Much of the damage was caused by strong winds, as most towns and cities in Grand Sud are structurally fragile and highly vulnerable to cyclones. This was also the first time a strong weather system crossed the entire southern region. The storm led to severe destruction, with 1,172 houses flooded, 1,640 partially damaged, and 1,160 destroyed. The Education Sector was heavily impacted, leaving 48,000 students out of school, as 89 classrooms were destroyed and 182 partially damaged. Successive severe weather systems since February—including Tropical Storm Elvis, the inter-tropical convergence zone, Tropical Cyclone Honde and Tropical Storm Jude—have brought heavy rains, further complicating accessibility across Grand Sud. Four districts—Ampanihy, Bekily, Beloha and Tsihombe—remain inaccessible by road or UN Humanitarian Air Service (UNHAS), hindering the delivery of assistance. Additionally, the UN Department of Safety and Security (UNDSS) has restricted road movement on National Road 10, which connects Toliara, Betioky, Ampanihy, Beloha, Tsihombe, and Ambovombe due to poor accessibility conditions. The storm had first made landfall in northern Madagascar on 8 March before moving toward Mozambique. The initial impact left one person dead, one injured, and 4,100 people affected, including 3,617 displaced across nine temporary sites, primarily in Maroantsetra District in the north.

===Mozambique===
Cyclone Jude made landfall in Mozambique’s Nampula province on 10 March 2025, bringing heavy rainfall and strong winds. As of 13 March, the National Institute for Disaster Management (INGD) has recorded 375,214 people affected and 81,149 houses either damaged or destroyed. Severe flooding and extensive infrastructure damage have been reported in Nampula and Zambezia provinces, further exacerbating vulnerabilities in communities already struggling with food insecurity, displacement, and limited access to essential services. This cyclone season has been particularly severe, with Nampula and Zambezia previously hit by Tropical Cyclones Chido (December 2024) and Dikeledi (January 2025), which collectively affected approximately 684,000 people. As Jude moved inland, it weakened to a severe storm over Manica, Niassa, Sofala and Tete, adding to the cumulative impact of consecutive cyclones and increasing humanitarian needs.

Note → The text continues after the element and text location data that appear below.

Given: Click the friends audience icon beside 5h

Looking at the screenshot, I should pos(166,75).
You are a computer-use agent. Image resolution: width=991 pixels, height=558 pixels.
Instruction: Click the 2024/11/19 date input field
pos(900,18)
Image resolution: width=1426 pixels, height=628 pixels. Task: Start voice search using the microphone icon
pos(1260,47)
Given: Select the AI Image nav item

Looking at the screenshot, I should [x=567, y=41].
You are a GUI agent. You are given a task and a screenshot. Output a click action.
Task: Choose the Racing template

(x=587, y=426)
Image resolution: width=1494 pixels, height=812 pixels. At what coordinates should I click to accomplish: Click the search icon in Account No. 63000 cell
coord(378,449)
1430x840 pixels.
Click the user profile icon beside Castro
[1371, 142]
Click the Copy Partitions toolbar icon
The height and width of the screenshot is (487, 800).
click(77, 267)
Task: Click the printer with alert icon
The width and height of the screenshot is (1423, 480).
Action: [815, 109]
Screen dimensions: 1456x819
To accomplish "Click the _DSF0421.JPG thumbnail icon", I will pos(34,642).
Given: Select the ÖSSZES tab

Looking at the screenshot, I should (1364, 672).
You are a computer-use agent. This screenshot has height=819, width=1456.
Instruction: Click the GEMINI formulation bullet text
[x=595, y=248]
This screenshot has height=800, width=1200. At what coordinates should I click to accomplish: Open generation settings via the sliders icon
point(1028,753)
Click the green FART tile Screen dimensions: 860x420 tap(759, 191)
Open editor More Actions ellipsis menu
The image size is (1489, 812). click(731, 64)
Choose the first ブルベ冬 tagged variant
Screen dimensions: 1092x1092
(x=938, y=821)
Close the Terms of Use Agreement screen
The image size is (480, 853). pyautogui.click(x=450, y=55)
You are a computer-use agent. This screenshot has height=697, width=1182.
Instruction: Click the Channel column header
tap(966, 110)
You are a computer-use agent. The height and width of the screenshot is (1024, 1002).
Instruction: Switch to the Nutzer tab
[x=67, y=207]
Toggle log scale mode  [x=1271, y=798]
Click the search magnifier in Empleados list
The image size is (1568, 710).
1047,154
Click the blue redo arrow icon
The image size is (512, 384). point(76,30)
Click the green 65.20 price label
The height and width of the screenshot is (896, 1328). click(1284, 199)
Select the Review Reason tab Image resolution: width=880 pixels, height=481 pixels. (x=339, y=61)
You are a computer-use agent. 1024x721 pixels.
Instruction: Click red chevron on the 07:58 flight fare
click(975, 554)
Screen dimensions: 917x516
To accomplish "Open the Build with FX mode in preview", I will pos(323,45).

In addition to displacement concerns, health risks are rising. According to the latest cholera bulletin, 56 cholera cases have been reported in severely affected Nampula province as of 14 March 2025. While no new cases have emerged in the past 24 hours, concerns persist over potential outbreaks due to contaminated water sources and overcrowded temporary accommodation facilities.

===Malawi===
Nearly 20,650 people were affected by Cyclone Jude, with three missing and 4,883 displaced when Cyclone Jude hit the country between 10 and 12 March, according to the Department of Disaster Management Affairs (DoDMA). The tropical storm impacted nine councils in the south, including Nsanje, Neno, Blantyre District, Mwanza, Phalombe, Zomba City, Mangochi District, Thyolo, and Mulanje. Phalombe District recorded the highest number of affected people (9,968), followed by Nsanje (2,637). Districts in the Southern Region experienced heavy rainfall in 24 hours, with Chiladzulu recording the highest amount at 98.3 mm between 12 and 13 March.

===Overall===
Cyclone Jude had caused 21 deaths, 130 more people injured and 4 people missing.